[Short exercise]:
Rewrite the records from the line holding "Viewport: 1366px width, 768px" through the line holding "tap(169, 652)", inclusive, with "toolbar" renamed to "menu bar" and everything else left as is. Return only those lines.

[Working data]:
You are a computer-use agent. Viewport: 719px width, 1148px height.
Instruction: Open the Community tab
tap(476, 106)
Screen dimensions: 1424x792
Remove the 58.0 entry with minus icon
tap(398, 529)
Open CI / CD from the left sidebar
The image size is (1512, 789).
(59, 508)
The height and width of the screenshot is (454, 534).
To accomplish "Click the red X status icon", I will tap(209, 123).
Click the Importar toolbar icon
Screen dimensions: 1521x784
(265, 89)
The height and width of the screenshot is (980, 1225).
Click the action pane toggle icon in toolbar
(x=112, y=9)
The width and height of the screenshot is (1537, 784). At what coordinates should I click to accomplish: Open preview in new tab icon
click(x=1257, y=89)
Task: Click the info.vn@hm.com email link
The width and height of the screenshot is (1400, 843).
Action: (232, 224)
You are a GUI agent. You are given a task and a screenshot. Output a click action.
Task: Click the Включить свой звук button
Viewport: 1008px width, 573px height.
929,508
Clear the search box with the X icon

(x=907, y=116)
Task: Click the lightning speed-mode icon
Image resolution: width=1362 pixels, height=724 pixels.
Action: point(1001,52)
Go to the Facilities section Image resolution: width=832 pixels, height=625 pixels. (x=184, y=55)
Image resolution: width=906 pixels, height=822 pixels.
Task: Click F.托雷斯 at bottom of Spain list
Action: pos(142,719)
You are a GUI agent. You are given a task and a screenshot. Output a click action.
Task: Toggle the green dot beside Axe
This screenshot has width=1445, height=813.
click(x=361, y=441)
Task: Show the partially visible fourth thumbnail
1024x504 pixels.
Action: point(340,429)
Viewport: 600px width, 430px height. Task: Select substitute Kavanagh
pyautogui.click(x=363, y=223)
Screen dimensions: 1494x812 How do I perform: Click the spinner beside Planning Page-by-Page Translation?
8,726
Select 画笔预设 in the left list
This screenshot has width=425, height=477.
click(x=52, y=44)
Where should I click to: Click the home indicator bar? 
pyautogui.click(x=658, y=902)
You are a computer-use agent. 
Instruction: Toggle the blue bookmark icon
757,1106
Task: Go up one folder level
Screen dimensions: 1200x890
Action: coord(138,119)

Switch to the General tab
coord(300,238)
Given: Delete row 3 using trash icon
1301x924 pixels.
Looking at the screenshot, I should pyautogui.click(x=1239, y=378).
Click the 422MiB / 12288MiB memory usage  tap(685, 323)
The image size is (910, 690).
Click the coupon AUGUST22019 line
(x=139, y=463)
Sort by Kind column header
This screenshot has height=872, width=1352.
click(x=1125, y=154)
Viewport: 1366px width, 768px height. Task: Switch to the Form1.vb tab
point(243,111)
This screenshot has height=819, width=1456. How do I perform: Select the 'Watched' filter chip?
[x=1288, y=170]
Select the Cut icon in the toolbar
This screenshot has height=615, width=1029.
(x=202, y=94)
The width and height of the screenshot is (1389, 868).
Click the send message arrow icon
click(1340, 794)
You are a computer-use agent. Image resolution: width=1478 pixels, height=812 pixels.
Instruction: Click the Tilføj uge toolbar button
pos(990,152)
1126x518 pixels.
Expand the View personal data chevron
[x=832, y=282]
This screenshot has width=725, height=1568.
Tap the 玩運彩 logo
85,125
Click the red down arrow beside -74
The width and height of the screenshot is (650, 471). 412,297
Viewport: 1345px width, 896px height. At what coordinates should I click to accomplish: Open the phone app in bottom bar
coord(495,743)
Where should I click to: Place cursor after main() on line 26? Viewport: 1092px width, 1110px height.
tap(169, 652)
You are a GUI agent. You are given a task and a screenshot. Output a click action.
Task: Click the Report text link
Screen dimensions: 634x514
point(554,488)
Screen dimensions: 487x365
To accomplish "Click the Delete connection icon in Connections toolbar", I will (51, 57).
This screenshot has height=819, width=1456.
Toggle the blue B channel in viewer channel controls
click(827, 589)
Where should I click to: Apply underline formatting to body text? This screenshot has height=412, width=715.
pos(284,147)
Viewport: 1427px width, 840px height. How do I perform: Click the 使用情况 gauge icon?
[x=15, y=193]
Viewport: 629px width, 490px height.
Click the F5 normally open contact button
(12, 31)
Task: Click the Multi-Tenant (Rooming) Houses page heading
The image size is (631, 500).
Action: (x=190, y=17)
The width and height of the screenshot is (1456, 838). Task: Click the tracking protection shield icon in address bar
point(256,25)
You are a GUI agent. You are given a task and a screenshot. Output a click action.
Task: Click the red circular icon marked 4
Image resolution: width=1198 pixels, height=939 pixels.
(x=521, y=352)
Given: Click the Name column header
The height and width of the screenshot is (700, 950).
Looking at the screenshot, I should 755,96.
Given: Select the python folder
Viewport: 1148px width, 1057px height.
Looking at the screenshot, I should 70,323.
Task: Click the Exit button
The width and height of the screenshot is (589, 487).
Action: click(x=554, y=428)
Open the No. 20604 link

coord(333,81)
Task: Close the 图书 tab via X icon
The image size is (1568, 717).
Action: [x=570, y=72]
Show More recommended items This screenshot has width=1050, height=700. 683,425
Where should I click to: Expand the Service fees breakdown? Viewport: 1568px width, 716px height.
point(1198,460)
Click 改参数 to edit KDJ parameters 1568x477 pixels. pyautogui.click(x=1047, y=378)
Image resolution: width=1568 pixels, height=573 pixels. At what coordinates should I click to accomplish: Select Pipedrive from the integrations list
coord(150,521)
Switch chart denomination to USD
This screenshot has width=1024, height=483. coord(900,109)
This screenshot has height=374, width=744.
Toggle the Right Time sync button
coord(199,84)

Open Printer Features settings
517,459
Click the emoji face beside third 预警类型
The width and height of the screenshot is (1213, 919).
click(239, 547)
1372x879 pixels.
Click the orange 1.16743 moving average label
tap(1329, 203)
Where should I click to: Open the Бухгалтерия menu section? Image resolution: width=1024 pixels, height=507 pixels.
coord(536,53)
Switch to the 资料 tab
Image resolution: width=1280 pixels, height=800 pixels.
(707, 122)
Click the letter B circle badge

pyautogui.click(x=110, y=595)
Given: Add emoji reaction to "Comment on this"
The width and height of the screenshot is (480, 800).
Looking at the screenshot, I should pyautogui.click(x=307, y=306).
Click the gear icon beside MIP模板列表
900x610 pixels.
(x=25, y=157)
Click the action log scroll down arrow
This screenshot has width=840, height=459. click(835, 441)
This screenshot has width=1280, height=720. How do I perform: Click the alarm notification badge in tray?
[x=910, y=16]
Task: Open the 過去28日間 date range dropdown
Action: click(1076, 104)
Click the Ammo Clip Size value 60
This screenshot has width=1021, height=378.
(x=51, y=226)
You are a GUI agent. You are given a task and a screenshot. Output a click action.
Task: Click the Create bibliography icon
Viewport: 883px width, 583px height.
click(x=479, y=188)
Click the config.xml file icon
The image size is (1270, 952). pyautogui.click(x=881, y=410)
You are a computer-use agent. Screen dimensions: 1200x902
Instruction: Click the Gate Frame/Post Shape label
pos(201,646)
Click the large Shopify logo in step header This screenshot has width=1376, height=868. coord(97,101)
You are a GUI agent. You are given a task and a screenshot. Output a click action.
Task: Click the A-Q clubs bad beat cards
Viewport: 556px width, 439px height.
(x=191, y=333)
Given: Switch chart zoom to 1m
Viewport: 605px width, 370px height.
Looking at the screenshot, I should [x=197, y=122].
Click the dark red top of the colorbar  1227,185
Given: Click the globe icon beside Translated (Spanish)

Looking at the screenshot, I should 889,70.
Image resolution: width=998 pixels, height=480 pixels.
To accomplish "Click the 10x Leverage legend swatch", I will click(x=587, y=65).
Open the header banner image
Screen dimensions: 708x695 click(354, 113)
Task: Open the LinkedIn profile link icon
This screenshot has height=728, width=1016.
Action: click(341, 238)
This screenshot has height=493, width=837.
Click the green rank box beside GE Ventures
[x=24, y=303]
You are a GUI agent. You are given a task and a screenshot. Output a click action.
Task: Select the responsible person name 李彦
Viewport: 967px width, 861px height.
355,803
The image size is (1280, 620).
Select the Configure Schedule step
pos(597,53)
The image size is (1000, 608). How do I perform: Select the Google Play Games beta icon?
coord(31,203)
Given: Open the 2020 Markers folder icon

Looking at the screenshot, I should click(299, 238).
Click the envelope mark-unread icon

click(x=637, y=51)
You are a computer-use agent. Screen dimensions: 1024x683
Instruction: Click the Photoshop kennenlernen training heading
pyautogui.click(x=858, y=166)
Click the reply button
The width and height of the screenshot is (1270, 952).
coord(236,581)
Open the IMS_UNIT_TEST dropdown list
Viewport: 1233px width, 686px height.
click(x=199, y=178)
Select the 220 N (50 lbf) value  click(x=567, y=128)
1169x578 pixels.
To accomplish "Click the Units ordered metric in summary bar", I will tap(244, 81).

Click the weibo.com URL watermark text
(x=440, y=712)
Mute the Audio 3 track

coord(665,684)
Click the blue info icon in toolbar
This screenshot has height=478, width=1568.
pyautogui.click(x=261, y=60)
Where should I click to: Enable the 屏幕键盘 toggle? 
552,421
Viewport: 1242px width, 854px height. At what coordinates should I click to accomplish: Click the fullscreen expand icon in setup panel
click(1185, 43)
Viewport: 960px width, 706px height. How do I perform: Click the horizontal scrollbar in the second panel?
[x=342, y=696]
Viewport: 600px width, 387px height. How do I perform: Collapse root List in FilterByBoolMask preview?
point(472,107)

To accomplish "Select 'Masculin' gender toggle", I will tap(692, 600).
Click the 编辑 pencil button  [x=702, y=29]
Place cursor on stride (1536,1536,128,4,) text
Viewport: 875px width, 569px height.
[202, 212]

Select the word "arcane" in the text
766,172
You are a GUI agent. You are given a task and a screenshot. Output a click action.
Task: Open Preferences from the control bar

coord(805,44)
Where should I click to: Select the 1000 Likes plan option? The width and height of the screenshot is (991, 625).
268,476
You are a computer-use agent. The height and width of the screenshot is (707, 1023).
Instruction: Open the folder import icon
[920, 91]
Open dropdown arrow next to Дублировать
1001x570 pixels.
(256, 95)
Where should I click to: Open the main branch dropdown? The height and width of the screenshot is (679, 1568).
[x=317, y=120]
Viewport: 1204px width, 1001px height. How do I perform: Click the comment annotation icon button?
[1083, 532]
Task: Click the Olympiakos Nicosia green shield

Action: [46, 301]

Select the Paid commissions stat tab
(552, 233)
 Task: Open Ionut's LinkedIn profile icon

[Task answer]:
Viewport: 1366px width, 768px height. Task: Switch to the Form1.vb tab
point(243,111)
This screenshot has height=819, width=1456. How do I perform: Select the 'Watched' filter chip?
[x=1288, y=170]
Select the Cut icon in the menu bar
This screenshot has height=615, width=1029.
(x=202, y=94)
The width and height of the screenshot is (1389, 868).
Click the send message arrow icon
click(1340, 794)
You are a computer-use agent. Image resolution: width=1478 pixels, height=812 pixels.
Instruction: Click the Tilføj uge menu bar button
pos(990,152)
1126x518 pixels.
Expand the View personal data chevron
[x=832, y=282]
This screenshot has width=725, height=1568.
Tap the 玩運彩 logo
85,125
Click the red down arrow beside -74
The width and height of the screenshot is (650, 471). 412,297
Viewport: 1345px width, 896px height. At what coordinates should I click to accomplish: Open the phone app in bottom bar
coord(495,743)
Where should I click to: Place cursor after main() on line 26? Viewport: 1092px width, 1110px height.
tap(169, 652)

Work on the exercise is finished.